Before you ask, yes. I’ve Googled different sleep training methods and tried to figure out which one would work best for us. Maybe I’ve tried them all. I’ve tried being mad at my husband for his peaceful slumber most nights while I was awake, sleep-deprived with tears streaming down my eyes. I’ve tried not feeling like a failure after people’s snide comments on how I’ve spoiled my baby too much.

Honestly, I’ve tried to deny the truth and give out every excuse in the book. But the simple truth is this: Sleep training did not work for us. Maybe it’s because my child is just not a great sleeper. Maybe it’s because I had a lack of patience. Maybe it just wasn’t the best option for us—and I finally accepted that’s OK.

Because every child is different. Every mama is different. And every circumstance is different.

My little one is going on 11 months old now, and he still hasn’t mastered a perfect sleep schedule. He yearns to be rocked or fed to sleep each night. In the beginning, I was hard on myself. I felt like a bad mother for not getting him to stick to a solid routine.

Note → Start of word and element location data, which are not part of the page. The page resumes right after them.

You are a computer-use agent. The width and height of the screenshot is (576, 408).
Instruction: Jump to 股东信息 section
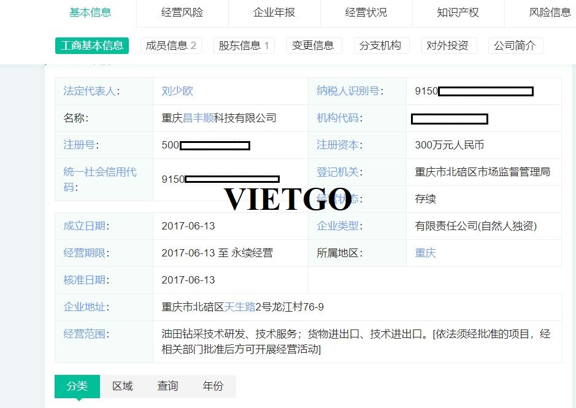(244, 45)
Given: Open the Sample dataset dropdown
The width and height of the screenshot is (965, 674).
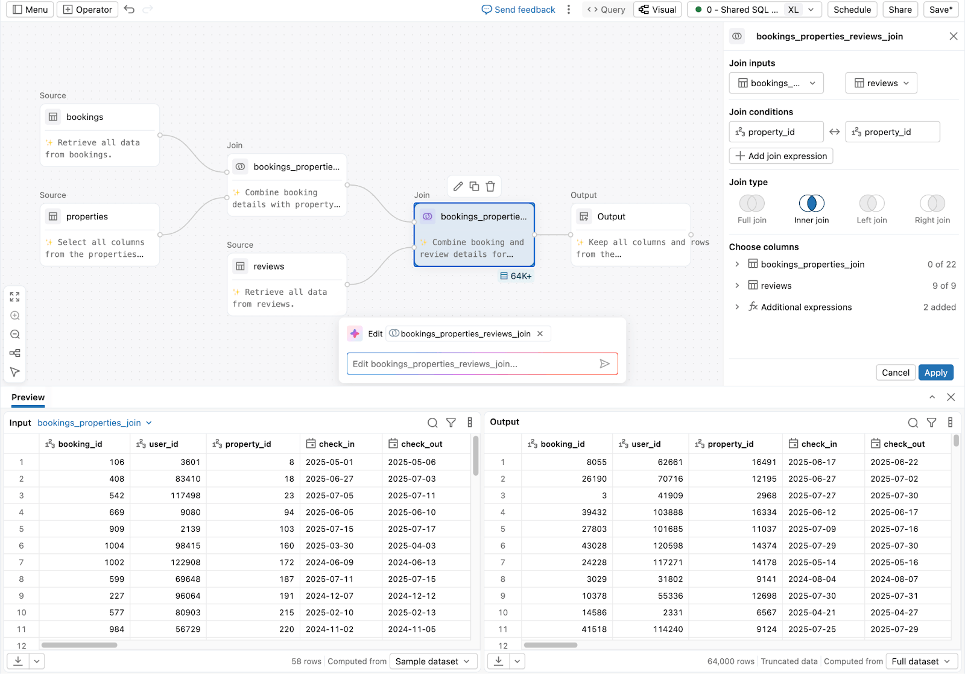Looking at the screenshot, I should [433, 661].
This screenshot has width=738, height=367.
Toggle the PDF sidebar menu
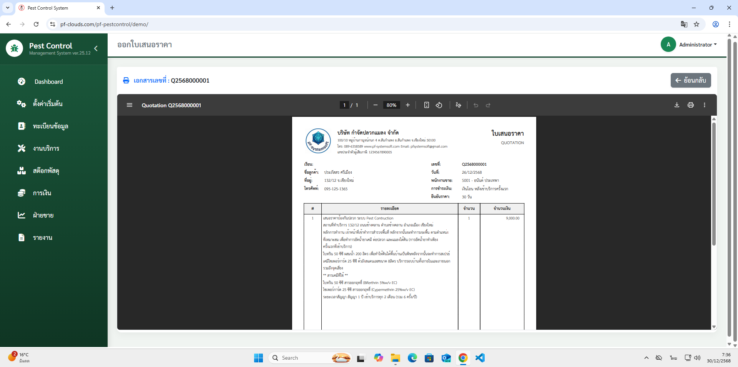pos(130,105)
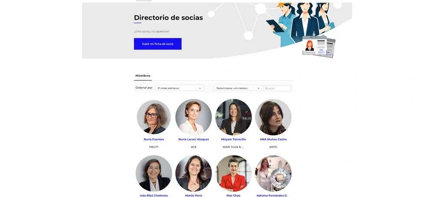The height and width of the screenshot is (197, 434).
Task: Open Inés Ribó Chalmeta's photo
Action: pos(154,173)
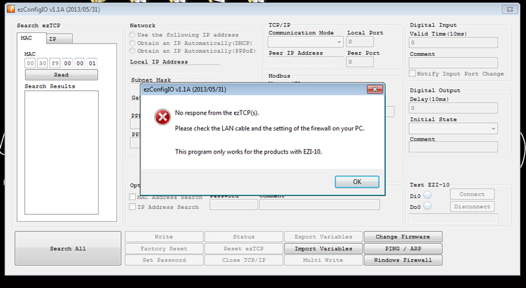Expand the Initial State dropdown
Image resolution: width=526 pixels, height=288 pixels.
tap(453, 129)
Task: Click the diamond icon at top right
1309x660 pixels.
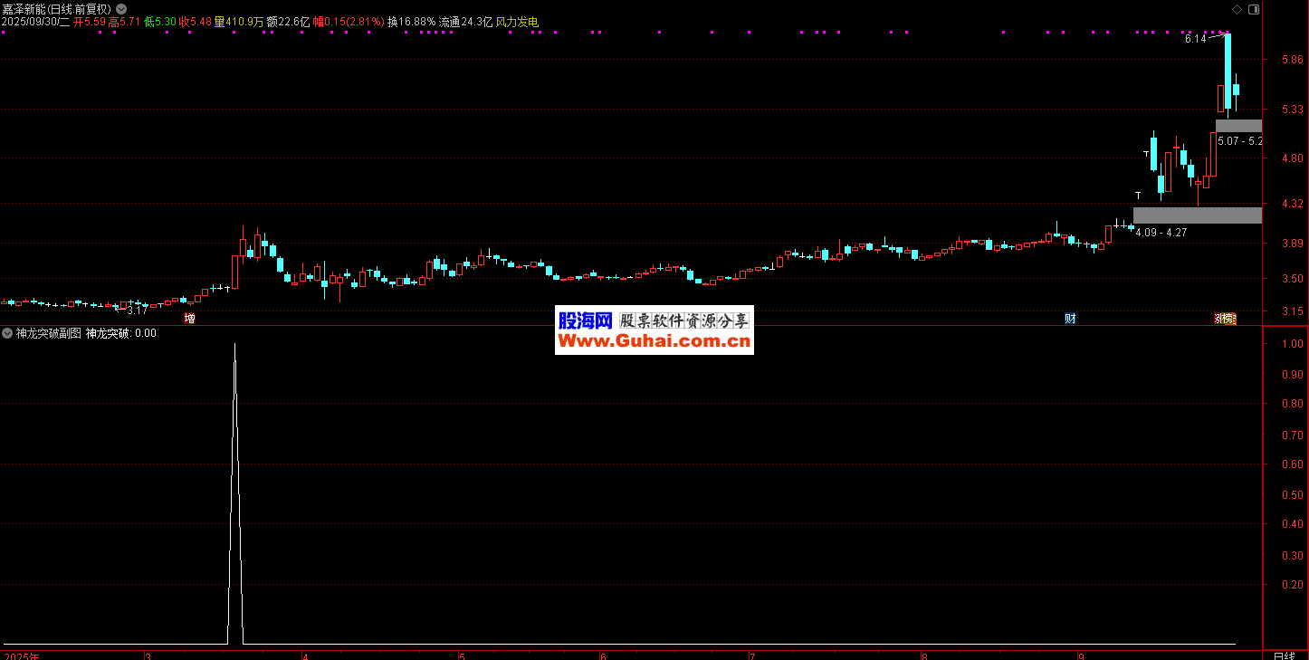Action: [1237, 8]
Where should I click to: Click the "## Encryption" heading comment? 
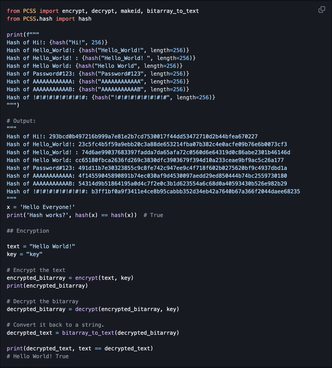28,231
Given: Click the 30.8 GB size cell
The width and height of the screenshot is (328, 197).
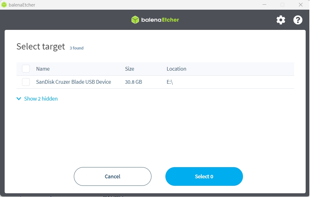Looking at the screenshot, I should pos(133,82).
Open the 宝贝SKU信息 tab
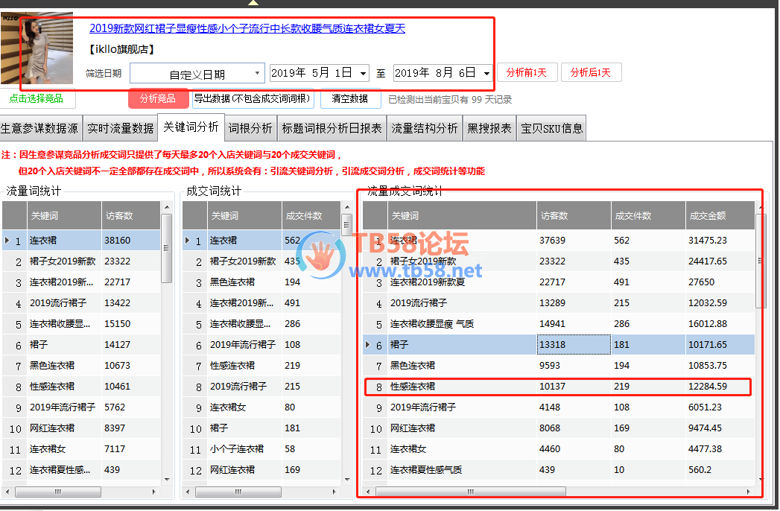This screenshot has width=780, height=511. point(552,128)
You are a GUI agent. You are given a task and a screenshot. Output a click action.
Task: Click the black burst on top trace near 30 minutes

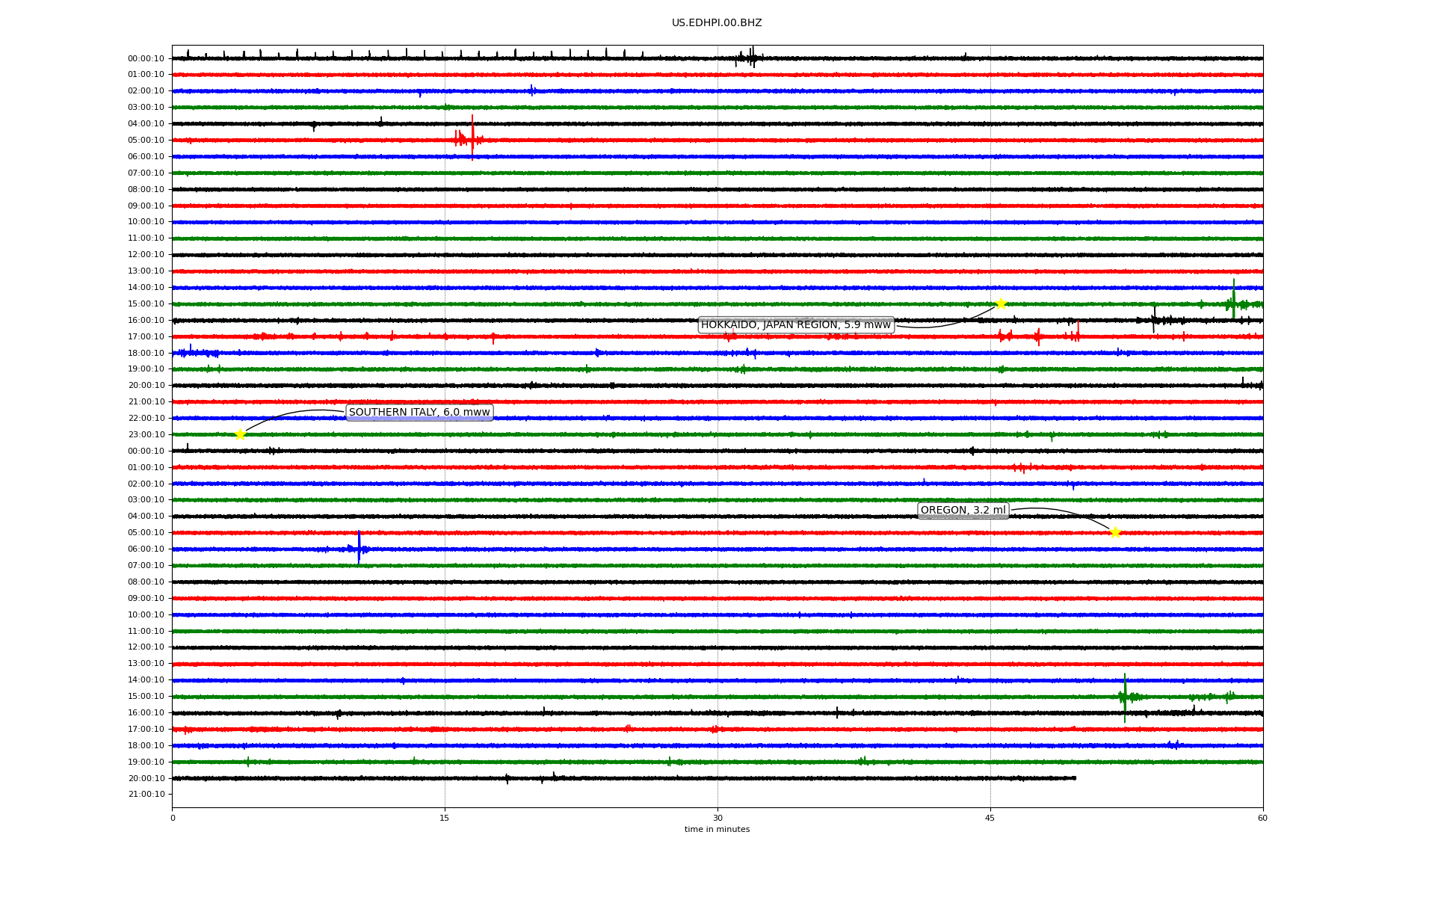pyautogui.click(x=751, y=58)

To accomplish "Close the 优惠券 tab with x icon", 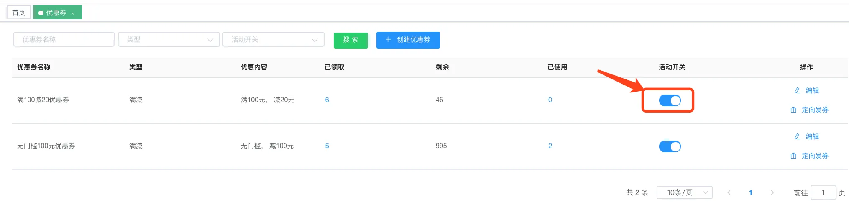I will point(73,13).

Related: A guide to 12 months of rest

With my husband working late into the evening and having to be up in the wee hours every morning, I took on the task of getting our little one to sleep most nights. And after working a full 8 hours and then jumping straight to dinner, bathtime and bedtime, I felt alone in the journey of sleep training.

I tried the Ferber method, but always found that the easiest way to get my little one down was to feed and then rock him. The cry-it-out method was almost unbearable for me. I couldn’t stand hearing my little one cry for a long amount of time. It got so bad that I would hear him crying when he wasn’t even making a sound. I tried many other methods, and even when I thought my son would finally begin to catch on, we found ourselves right back at square one.

With the lack of support that I had around sleep training and the negative pressure that came from several failed attempts, I decided to call it quits. Because in my opinion, it was hurting us more than it was helping. It was leaving me one mess of a mother. Snappy and irritable. Depleted and exhausted. And it exposed a lack of patience that I never knew I harbored. I didn’t want to be this on-edge version of myself for my son. So I stopped trying to force sleep training. And I just started to let things flow.

And sometimes, it’s the hardest parts of motherhood that make you appreciate it a little more.

I’ve come to terms with the fact that my child isn’t the best sleeper. He doesn’t have a set routine. Most times, he goes until he’s out of energy and then he’ll fight his sleep before he finally doses off. But that doesn’t make him a bad or a spoiled child. And it doesn’t make me a bad or a failed mother.

Because my child is thriving. He is loved. He is healthy. And that’s what matters most. 

Don’t get me wrong, I am not madly in love with the fact that my child doesn’t sleep on a schedule. I would appreciate getting more rest most nights. But those midnight conversations with the moon have brought me closer to the true rawness and vulnerability of motherhood. And sometimes, it’s the hardest parts of motherhood that make you appreciate it a little more, even in the midst of tear-stained cheeks and drowsy eyes.

When your little one is finally peacefully asleep and you look down at them in their crib and admire this tiny human that is your creation—that is one of the best moments.

So now I don’t have to avoid conversations about sleep schedules. I can simply say that sleep training didn’t work out as I wished it would have. But my child is healthy and well, and that’s what makes me happy.

Because every child is different. Every mama is different. And every circumstance is different.

Related: To the mom who is overwhelmed, your best is more than enough

Slowly he is finding his rhythm. And slowly I am finding mine.

I don’t have to envy the mama whose little ones follow a prompt 8 pm bedtime every single night. I applaud them and hope that one day, I’ll get there, too. But for now, I’m trying and that’s what matters.

Because every child is different. Every mama is different. And every circumstance is different.

I’ll praise the nights when my son goes down without a fight. And maybe I’ll wake up, aware and saddened by the realization that I am not needed like I used to be. And that’ll tug at my heart for hours. Because one day, he won’t want me to rock him to sleep. One day, he’ll have a big-boy bed and he’ll be in his room, to himself. It won’t be a space for him and his mama to bond. Here and now, this nursery is our sanctuary. 

And so here I sit at 11:32 on Wednesday night, rocking my little one to sleep. If he had stuck to the 8 pm bedtime that I tried to put in place when he was four months old, I could have been asleep hours ago. But here I am, spending yet another moment with my precious son. Slowly he is finding his rhythm. And slowly I am finding mine.

Because every child is different. Every mama is different. And every circumstance is different.